Doç. Dr. Mehmet Seyfettin EROL
Libya, “demokrasi ve özgürlük” adına vuruluyor.
“Dövüle dövüle” bir güzel demokratikleştiriliyor!
Hedef, sivilleri “diktatörün” zulmünden korumak ve onlara demokrasiyi getirmek…
Aynen Afganistan ve Irak’ta olduğu gibi!
***
Oyun, aynı oyun.
Oyuncular da…
Sahnede yine bir zalim diktatör, ezilen zavallı bir halk ve “dünyayı kurtaran adam”…
Diğerleri ise sadece birer “teferruat” ya da “kâğıttan kaplan”!
***
Bu arada, “Atlantik’ten Körfez’e kadar Arap Dünyası” diyenler…
Ve ekranlarda boy boy “Arap milliyetçiliği” adı altında egolarını tatmin edenler…
Yine en iyi bildikleri işi yapıyorlar…
“Tanrılarına” öz kardeşlerini kurban veriyorlar!
***
Dolayısıyla Arap dünyası bir kez daha…
Şair Derviş’in, “Yaz! Ben bir Arabım…” diye başlayan şiirine…
“Ben koskoca bir yalanım” demekle meşgul!

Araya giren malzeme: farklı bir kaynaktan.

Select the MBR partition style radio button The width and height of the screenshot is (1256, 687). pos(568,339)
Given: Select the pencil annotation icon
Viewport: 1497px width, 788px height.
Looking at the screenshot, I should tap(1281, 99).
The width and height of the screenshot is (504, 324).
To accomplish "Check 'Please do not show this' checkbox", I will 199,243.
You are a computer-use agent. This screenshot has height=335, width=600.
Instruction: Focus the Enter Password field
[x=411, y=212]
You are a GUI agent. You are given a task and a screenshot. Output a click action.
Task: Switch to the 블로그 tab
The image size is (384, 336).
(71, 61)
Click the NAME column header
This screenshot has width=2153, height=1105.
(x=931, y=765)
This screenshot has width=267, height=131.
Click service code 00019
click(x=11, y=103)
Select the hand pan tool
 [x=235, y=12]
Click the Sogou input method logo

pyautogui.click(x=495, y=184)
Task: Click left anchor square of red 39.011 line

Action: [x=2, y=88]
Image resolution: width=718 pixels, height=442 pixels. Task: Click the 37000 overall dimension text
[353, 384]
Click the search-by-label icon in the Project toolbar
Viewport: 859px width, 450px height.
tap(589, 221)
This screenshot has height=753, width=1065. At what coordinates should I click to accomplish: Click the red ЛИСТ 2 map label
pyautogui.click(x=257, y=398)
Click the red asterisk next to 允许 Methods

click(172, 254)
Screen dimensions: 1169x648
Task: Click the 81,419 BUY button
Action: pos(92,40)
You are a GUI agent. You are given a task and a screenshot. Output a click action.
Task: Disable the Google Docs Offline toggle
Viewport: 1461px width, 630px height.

Yazık! Halleri tek kelimeyle “Arap saçı”…
***
Benliğini kaybeden…
Ve ruhlarını çok uzun bir zamandır zemzem yerine petrolle yıkayan bu aşiret reislerinden daha fazlasını da beklemek, zaten abesle iştigal olurdu…
Ne de olsa, kıblesini başka yönlere çevirenler için…
Allah’ın sopası eksik değil!
***
Peki, ya diğerleri?
Düne kadar “Osmanlı Milletler Topluluğu” diyenler, “Yeni Osmanlı”yı dillerinden düşürmeyenler…
Evet, sizler, neredesiniz?
Daha neyi bekliyorsunuz?
***
Ortadoğu, Afrika, İslam dünyası…
Ecdadımızın mezarlarının olduğu topraklar, yine yangın yeri…
Birileri bizim adımıza karar alırken, torunları yine ortalıkta yok…
Kemikleri ve ruhları bir kez daha sızlıyor!
***
Hani bölge bizden sorulurdu, ne oldu?
Nerede bizim meşhur tulumbacılar ve Tulumbacıbaşı? Nerede o büyük laflar?
Heyhat! Bir kez daha hayal kırıklığı, bir kez daha arazi durumu…
Yazık! Bu millete ve bu tarihe yazık!